** Provided data follows **

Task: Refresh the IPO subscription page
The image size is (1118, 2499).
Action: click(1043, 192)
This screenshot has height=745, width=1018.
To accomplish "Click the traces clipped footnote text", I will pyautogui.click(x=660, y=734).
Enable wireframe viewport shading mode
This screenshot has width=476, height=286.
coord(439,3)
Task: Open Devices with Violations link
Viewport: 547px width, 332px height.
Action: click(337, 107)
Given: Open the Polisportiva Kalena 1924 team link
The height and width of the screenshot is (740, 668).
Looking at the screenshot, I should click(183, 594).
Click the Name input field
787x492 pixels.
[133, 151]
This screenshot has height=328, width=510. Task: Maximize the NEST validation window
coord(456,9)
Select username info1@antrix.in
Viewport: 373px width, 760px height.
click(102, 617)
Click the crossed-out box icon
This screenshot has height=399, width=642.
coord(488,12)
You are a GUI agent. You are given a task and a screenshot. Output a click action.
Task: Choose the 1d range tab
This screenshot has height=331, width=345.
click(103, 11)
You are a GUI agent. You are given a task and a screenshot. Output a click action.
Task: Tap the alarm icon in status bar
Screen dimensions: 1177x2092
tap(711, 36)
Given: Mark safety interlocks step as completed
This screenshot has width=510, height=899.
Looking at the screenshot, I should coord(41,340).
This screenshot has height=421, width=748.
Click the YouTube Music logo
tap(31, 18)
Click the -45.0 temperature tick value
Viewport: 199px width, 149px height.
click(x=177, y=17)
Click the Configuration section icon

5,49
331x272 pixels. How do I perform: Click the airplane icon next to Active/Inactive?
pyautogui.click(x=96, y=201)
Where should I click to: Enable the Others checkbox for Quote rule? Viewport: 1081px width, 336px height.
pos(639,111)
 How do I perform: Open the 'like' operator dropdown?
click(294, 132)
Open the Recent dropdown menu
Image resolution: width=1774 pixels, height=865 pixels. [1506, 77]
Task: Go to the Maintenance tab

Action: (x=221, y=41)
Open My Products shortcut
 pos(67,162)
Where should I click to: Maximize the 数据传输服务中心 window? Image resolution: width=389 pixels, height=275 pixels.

** End of Provided data **

Task instructions => Transcribe all the data word for word, as it appears above.

Problem solution =>
Task: Refresh the IPO subscription page
The image size is (1118, 2499).
Action: click(1043, 192)
This screenshot has height=745, width=1018.
To accomplish "Click the traces clipped footnote text", I will pyautogui.click(x=660, y=734).
Enable wireframe viewport shading mode
This screenshot has width=476, height=286.
coord(439,3)
Task: Open Devices with Violations link
Viewport: 547px width, 332px height.
Action: click(337, 107)
Given: Open the Polisportiva Kalena 1924 team link
The height and width of the screenshot is (740, 668).
Looking at the screenshot, I should click(183, 594).
Click the Name input field
787x492 pixels.
[133, 151]
This screenshot has height=328, width=510. Task: Maximize the NEST validation window
coord(456,9)
Select username info1@antrix.in
Viewport: 373px width, 760px height.
click(102, 617)
Click the crossed-out box icon
This screenshot has height=399, width=642.
coord(488,12)
You are a GUI agent. You are given a task and a screenshot. Output a click action.
Task: Choose the 1d range tab
This screenshot has height=331, width=345.
click(103, 11)
You are a GUI agent. You are given a task and a screenshot. Output a click action.
Task: Tap the alarm icon in status bar
Screen dimensions: 1177x2092
tap(711, 36)
Given: Mark safety interlocks step as completed
This screenshot has width=510, height=899.
Looking at the screenshot, I should coord(41,340).
This screenshot has height=421, width=748.
Click the YouTube Music logo
tap(31, 18)
Click the -45.0 temperature tick value
Viewport: 199px width, 149px height.
click(x=177, y=17)
Click the Configuration section icon

5,49
331x272 pixels. How do I perform: Click the airplane icon next to Active/Inactive?
pyautogui.click(x=96, y=201)
Where should I click to: Enable the Others checkbox for Quote rule? Viewport: 1081px width, 336px height.
pos(639,111)
 How do I perform: Open the 'like' operator dropdown?
click(294, 132)
Open the Recent dropdown menu
Image resolution: width=1774 pixels, height=865 pixels. [1506, 77]
Task: Go to the Maintenance tab

Action: (x=221, y=41)
Open My Products shortcut
 pos(67,162)
Where should I click to: Maximize the 数据传输服务中心 window? Image resolution: width=389 pixels, height=275 pixels.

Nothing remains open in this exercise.